Big Finish Doctor Who/Recap/074 Night Thoughts

Everything About Fiction You Never Wanted to Know.


In an old mansion on a remote Scottish island, the Doctor, Ace and Hex seek shelter with an odd group of academics from the nearby university. While Hex is disturbed by similarities to his recent nightmare about a very strange operation, a whistling figure stalks the halls of the mansion, and the key to surviving the storm may lie with a young girl and her sinister stuffed companion.

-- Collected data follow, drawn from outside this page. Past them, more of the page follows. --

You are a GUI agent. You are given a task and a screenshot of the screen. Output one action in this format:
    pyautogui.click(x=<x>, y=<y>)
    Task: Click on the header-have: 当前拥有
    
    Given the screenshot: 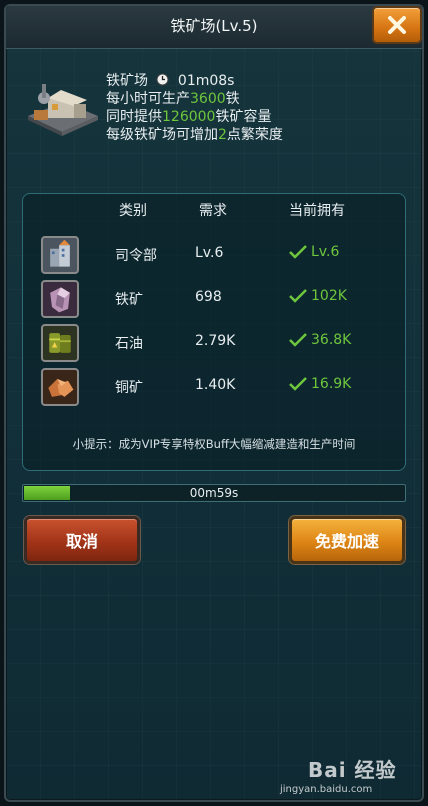 What is the action you would take?
    pyautogui.click(x=317, y=211)
    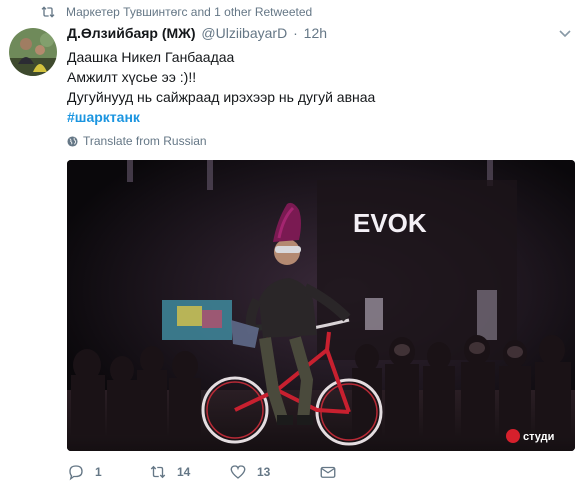 This screenshot has height=491, width=583. I want to click on hashtag-link: #шарктанк, so click(221, 117).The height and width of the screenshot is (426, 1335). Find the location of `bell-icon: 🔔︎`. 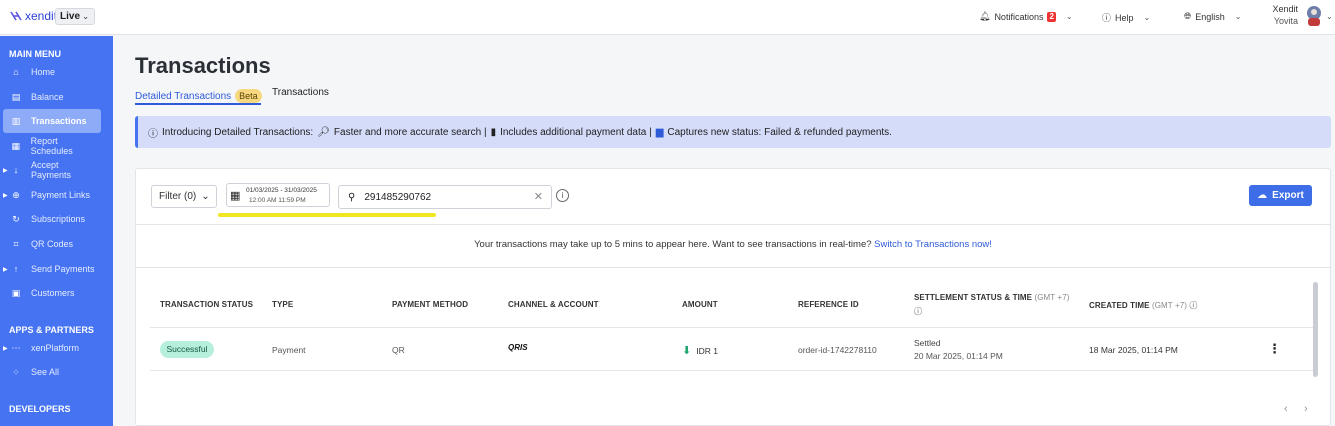

bell-icon: 🔔︎ is located at coordinates (985, 16). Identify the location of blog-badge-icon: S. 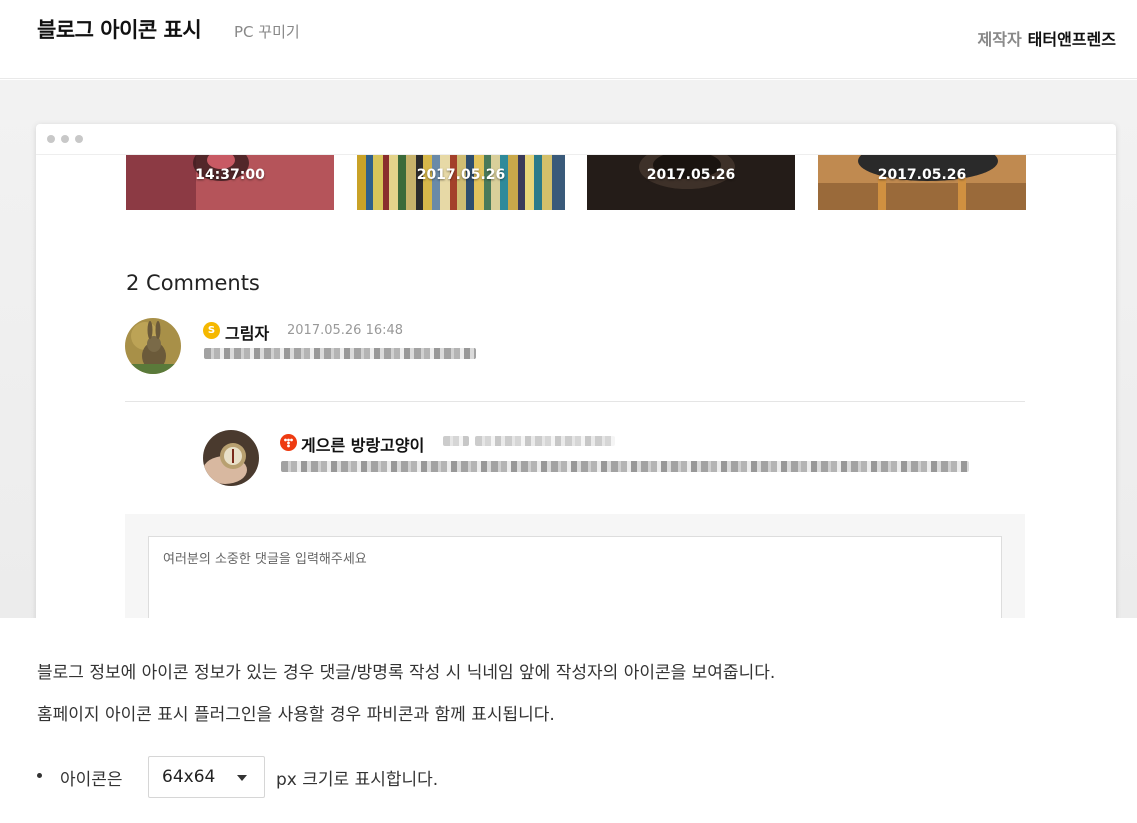
(212, 330).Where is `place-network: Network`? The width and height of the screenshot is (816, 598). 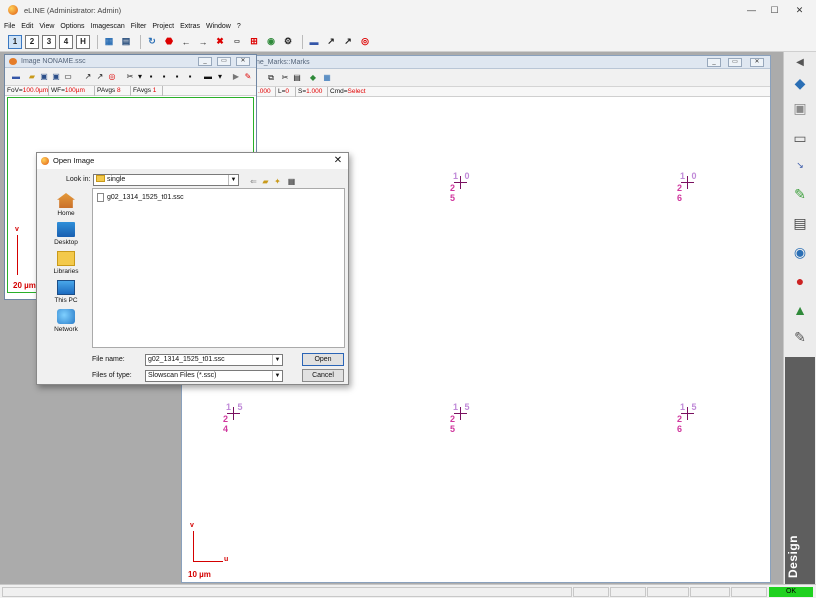 place-network: Network is located at coordinates (66, 321).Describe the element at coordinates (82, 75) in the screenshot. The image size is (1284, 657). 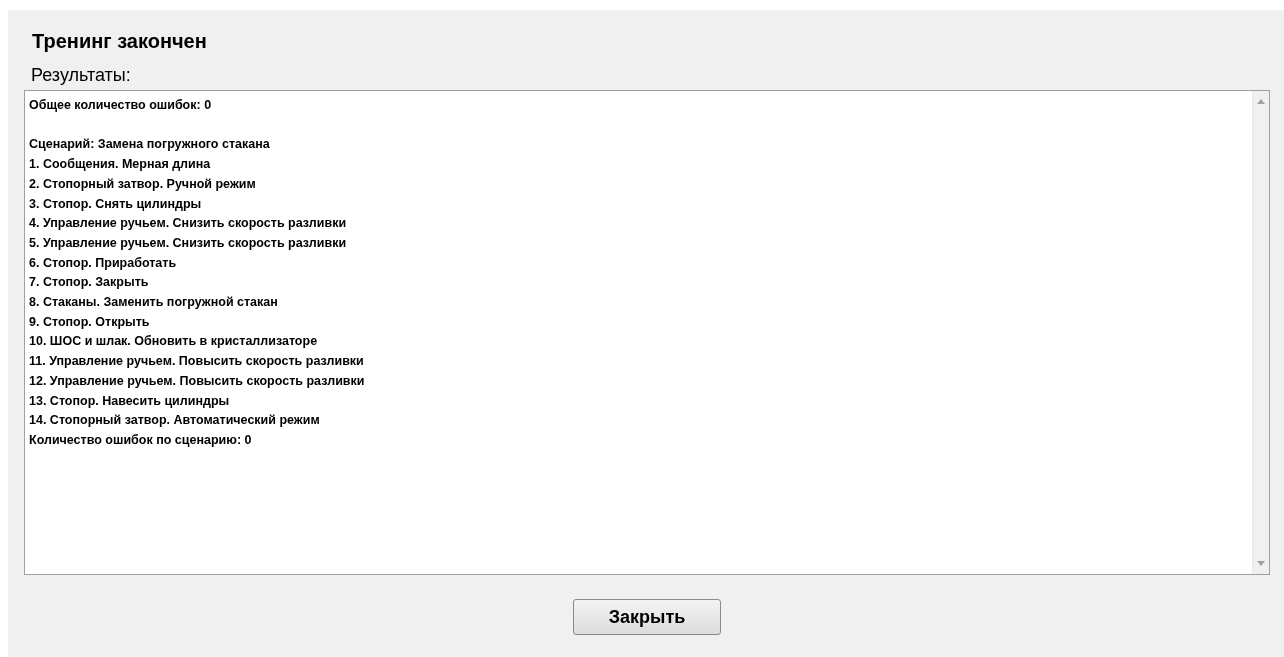
I see `results-label: Результаты:` at that location.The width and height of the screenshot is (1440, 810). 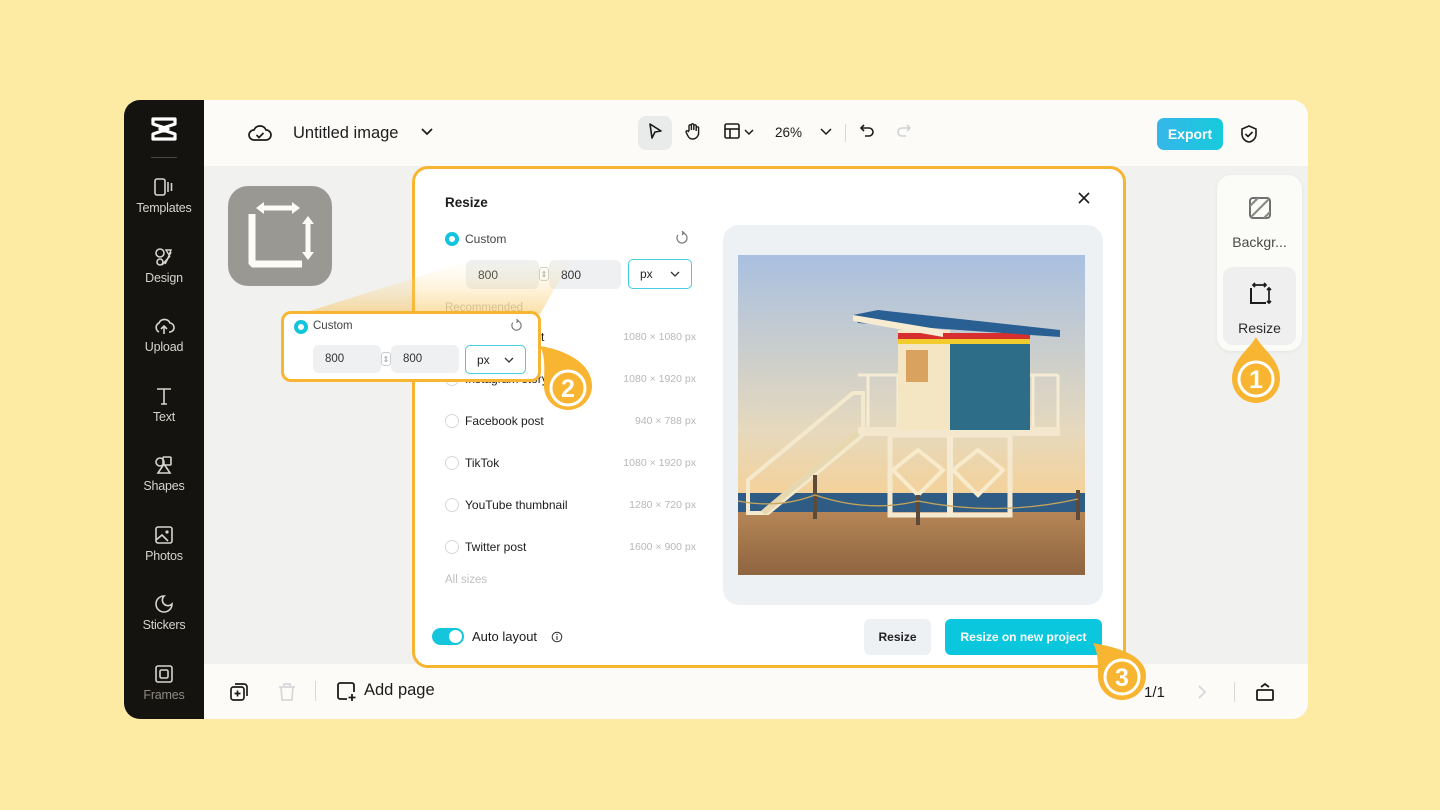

High Octane Nightmare Fuel ensues.

Night Thoughts contains examples of:

  • Creepy Child: Sue may be a bit older than the usual example at 16, but her childish demeanor and disturbing tendency to speak only through Happy the Rabbit makes her more than qualify.
  • Creepy Doll: Happy the Rabbit, as well as the eyeless doll in Hex's dream.
  • Dreaming of Things to Come: Hex's nightmare, which involves a group of people arguing around an operating table; the "patient" is a doll with no eyes. Turns out to be a psychic distress call symbolically representing Eadie's death.
  • Everything's Worse with Bears: Ace and the Bursar are terrorized by a stuffed (in the taxidermy sense) bear that keeps moving when they're not looking... and breathes.
  • Eye Scream: A recurring theme. Let's leave it at that.
  • Ironic Nursery Tune: The hooded figure whistles "Oranges and Lemons" while it kills people and gouges their eyes out.
  • Karmic Twist Ending: When the Doctor, Ace and Hex leave, Major Dickens is the only member of the original group left alive, albeit tied up and awaiting the police. The Doctor wonders aloud how Eadie managed to stay alive so long, and reveals there's a slim chance her corpse could still be wandering the island if circumstances aligned just right. Cut back to the Major, who hears a sound and assumes it's the cops-- but instead sees a familiar figure, one with no eyes, the voice of Happy the Rabbit, and a very sharp pair of shears...
  • Moral Event Horizon: The Major purposefully misdiagnoses Eadie's symptoms in order to set up the proper conditions for the time experiment, so he could become famous for being the first person to bring the dead back to life.
  • Set Right What Once Went Wrong: The purpose of the academics' experimentations at the mansion turns out to be to send a message back in time preventing them from euthanizing a girl who was misdiagnosed with a terminal illness. Of course, it doesn't go exactly as planned.
  • Taxidermy Is Creepy: Hartley the taxidermist's occupation ends up playing a fairly significant role in the story. Specifically, he's to blame for all the Eye Scream, since his removal of Eadie's eyes for use in his stuffed animals triggers her mother's suicide and fuels Eadie's revenge.
  • You Can't Fight Fate: The academics' attempts to change the past by preventing Eadie's death fail because the effects of the Bartholomew Transactor are temporary and only succeed in briefly creating a paradoxical timeline where Eadie lived, resulting in her living corpse roaming the island.